The state of Colorado was nearly completely covered with snow as of Thursday, however percentages are not available by state.
All the snow visible on satellite also makes the spots that don’t have snow stick out a little more than they would in a normal year.
Like a spot that meteorologists call the 'Pueblo Snow Hole'. The one true banana belt in Colorado. The reason for this warmer and drier spot is a result of wind direction.
The National Weather Service (NWS) called it the Pueblo Precipitation Donut Hole in a recent Twitter thread because the hole is not just present during the winter months.
Stormy winds in Colorado usually come from the west, the north, and sometimes the south. Well, the Pueblo area is sheltered from those winds by higher terrain. That forces the air to sink into Pueblo instead of rise, and you need air to rise to get snow clouds.
To get good snow in Pueblo, there has to be a wind direction almost straight out of the east, which is the least common wind direction in Colorado.
The Grand Valley on the Western Slope of Colorado has a similar effect. The winds downslope from the north off of the Book Cliffs, from the east off the Grand Mesa, and from the south off the Colorado National Monument.
A westerly wind can bring some gentle upslope to the Grand Valley but because of its long east-west orientation, that upslope snow will often only impact the east end of the valley near Palisade.

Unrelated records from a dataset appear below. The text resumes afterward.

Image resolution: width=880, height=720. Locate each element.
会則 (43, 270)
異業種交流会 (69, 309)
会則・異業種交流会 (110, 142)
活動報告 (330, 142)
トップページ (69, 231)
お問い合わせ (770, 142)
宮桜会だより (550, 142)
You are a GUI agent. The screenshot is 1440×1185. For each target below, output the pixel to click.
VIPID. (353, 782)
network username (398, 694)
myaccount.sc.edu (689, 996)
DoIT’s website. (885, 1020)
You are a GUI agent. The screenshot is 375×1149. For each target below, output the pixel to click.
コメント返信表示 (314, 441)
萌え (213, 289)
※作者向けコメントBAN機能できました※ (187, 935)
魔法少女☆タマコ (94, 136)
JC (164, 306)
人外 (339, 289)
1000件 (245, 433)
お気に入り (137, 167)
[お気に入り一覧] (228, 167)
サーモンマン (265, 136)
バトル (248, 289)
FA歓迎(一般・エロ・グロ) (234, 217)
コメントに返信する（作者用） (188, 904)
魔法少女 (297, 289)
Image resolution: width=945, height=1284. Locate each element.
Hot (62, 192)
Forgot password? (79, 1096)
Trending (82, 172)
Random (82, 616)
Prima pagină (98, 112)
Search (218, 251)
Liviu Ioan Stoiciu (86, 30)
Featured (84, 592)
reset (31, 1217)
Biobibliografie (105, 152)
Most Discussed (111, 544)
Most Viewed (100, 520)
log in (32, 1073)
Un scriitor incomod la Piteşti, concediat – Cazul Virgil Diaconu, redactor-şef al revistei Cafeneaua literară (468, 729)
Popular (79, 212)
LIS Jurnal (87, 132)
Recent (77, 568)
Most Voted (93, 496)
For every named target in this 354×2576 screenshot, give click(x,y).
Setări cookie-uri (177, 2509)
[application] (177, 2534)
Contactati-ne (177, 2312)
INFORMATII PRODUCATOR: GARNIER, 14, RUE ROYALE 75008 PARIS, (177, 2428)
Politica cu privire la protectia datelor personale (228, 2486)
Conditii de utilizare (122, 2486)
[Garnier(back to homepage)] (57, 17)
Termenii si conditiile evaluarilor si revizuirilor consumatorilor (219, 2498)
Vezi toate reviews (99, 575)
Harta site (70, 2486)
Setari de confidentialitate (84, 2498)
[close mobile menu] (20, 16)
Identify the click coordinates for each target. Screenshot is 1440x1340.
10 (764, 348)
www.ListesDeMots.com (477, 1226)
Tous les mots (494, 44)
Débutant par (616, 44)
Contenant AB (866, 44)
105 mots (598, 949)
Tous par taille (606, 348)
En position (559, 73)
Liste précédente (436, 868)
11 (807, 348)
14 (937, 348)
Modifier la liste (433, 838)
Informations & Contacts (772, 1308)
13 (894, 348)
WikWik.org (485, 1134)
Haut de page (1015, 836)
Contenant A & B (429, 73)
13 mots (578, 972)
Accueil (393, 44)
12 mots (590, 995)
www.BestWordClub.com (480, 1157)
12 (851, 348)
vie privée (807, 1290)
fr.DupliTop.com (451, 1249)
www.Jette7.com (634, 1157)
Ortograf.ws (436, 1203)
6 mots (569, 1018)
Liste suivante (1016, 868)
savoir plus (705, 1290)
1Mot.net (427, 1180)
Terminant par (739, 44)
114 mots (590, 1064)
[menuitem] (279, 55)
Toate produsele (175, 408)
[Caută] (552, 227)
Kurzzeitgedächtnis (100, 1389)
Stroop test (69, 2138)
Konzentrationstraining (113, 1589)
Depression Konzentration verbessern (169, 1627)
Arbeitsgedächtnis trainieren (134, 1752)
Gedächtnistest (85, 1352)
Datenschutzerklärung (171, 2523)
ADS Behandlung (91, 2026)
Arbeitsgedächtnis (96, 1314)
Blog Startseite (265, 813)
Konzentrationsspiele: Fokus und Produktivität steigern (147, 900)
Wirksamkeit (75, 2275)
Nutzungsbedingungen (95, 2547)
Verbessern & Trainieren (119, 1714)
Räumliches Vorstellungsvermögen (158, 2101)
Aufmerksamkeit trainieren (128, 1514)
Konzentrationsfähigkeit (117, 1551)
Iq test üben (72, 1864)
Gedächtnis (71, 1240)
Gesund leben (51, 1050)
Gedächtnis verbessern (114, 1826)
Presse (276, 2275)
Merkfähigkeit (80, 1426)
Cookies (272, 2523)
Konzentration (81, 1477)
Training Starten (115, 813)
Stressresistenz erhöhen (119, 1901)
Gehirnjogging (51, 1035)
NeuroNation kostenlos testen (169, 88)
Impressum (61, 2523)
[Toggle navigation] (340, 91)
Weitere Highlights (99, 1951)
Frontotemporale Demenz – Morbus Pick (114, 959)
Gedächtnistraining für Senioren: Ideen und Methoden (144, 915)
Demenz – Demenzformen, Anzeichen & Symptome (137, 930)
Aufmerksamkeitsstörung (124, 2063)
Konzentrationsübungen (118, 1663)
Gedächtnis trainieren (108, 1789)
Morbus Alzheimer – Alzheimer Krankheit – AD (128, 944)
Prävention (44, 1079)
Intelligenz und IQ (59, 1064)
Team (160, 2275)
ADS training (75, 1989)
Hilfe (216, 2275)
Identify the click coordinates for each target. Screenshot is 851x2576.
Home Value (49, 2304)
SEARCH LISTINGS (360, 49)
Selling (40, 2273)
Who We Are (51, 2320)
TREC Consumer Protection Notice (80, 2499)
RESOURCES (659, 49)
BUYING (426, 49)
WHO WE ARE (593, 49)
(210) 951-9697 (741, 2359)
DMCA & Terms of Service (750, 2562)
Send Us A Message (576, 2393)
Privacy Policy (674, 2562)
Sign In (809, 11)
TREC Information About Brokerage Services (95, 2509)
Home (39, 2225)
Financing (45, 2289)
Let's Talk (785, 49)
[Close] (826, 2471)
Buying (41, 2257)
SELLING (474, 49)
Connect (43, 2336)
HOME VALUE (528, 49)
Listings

The San Luis Valley also gets a lot of downslope from the surrounding terrain. It does have a little advantage with some higher elevations though.
The Montezuma Valley in southwest Colorado can get a lot of dry downsloping winds off of the San Juan mountain range.
The Denver area is in a great spot to benefit from almost every wind direction except west and northwest. East, North and northeast winds deliver a great upslope angle for big snow events.